Strengths and limitations

This study had several strengths. The REWIND placebo group was a large cohort of patients with type 2 diabetes and CV risk factors or established CVD. The follow-up period was long (median 5.4 years). The REWIND study protocol did not prescribe interventions on body weight or weight change advice. The REWIND trial data provided detailed information such as general and central adiposity in addition to multiple risk factors which are not typically available in other settings.

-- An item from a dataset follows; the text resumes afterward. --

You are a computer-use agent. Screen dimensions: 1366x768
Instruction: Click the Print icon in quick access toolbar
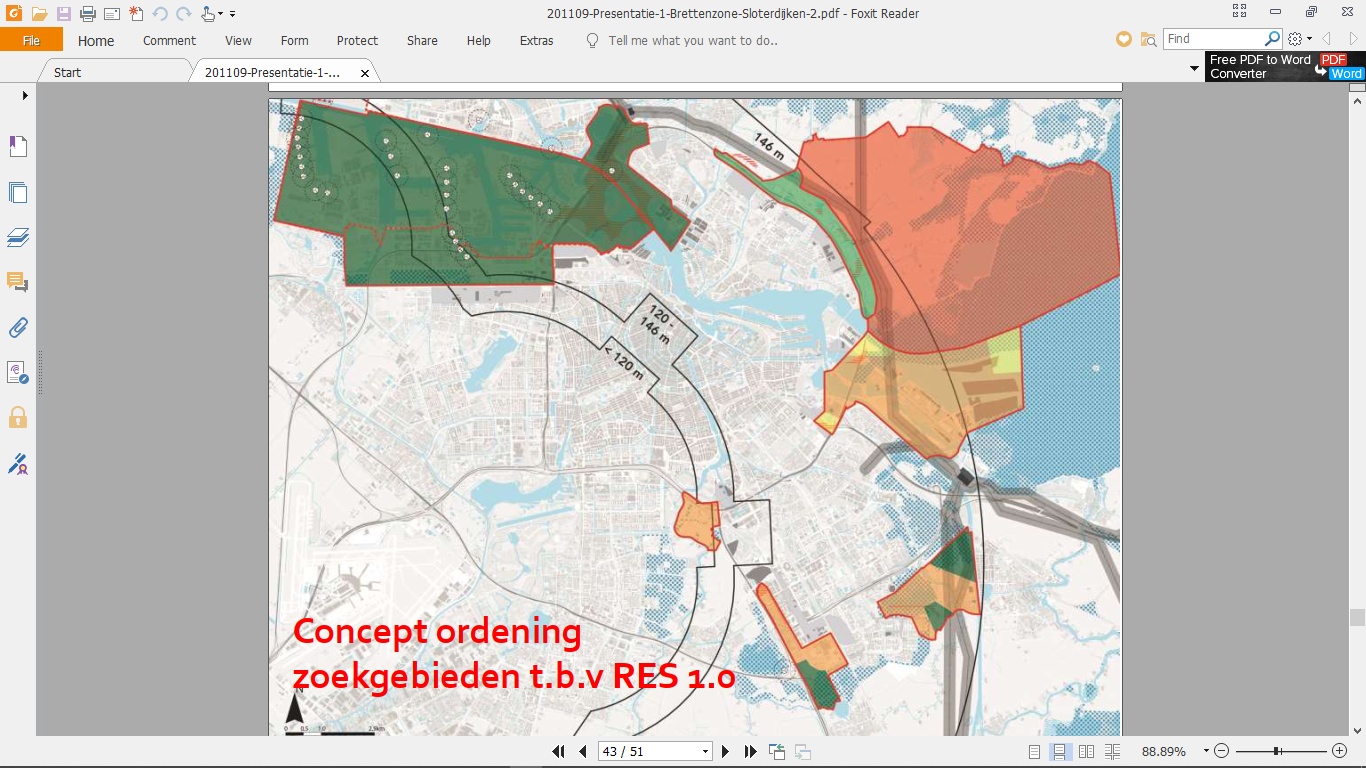pyautogui.click(x=87, y=14)
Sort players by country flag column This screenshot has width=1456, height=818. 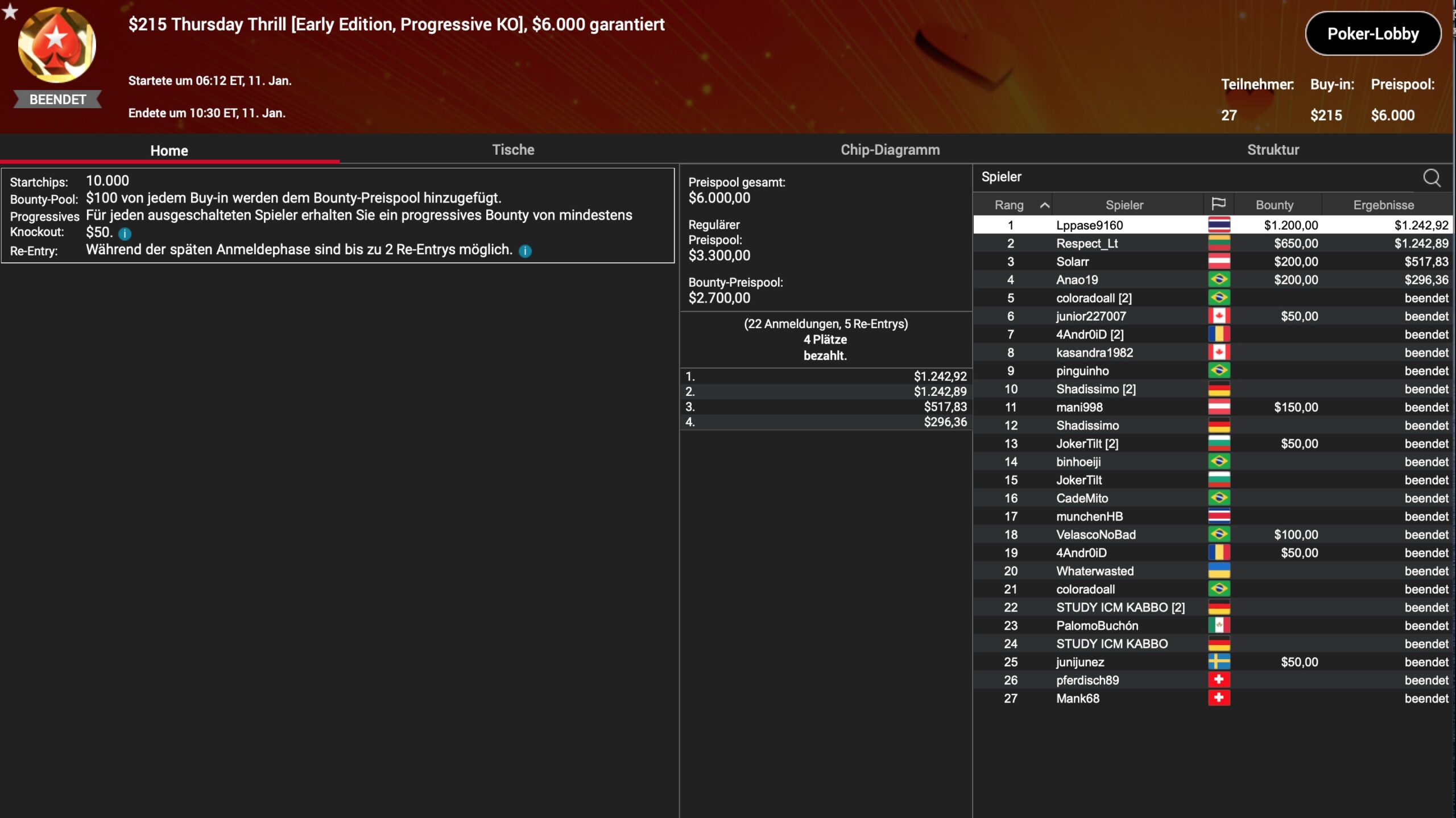pyautogui.click(x=1218, y=204)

This study also had limitations. This was a post hoc analysis that was not prespecified. Participants in the REWIND trial had a history of CVD or CV risk factors so results may not be generalizable to patients with no history or risk factors. Likewise, REWIND participants had type 2 diabetes which limits generalisability to other populations. The full spectrum of BMI was unlikely to be represented. Despite multivariable adjustments, some baseline differences may be unaccounted for which limits conclusions. For outcomes other than MACE, the power is low since there were much fewer events. No causal inference can be concluded from the observed associations.

Conclusions

In a cohort of patients with type 2 diabetes with high risk for CVD, different general and central measures of obesity better reflected patients’ risk of CV events. There was no single obesity measure that was a risk factor for all outcomes (MACE-3, CVD-related or all-cause mortality, or HF requiring hospitalization), however WHR, WC and/or WC adjusted for HC were risk factors for most outcomes. Measuring BMI, WC, and HC collectively may be the most appropriate when assessing the risk of CV events in patients with type 2 diabetes and obesity.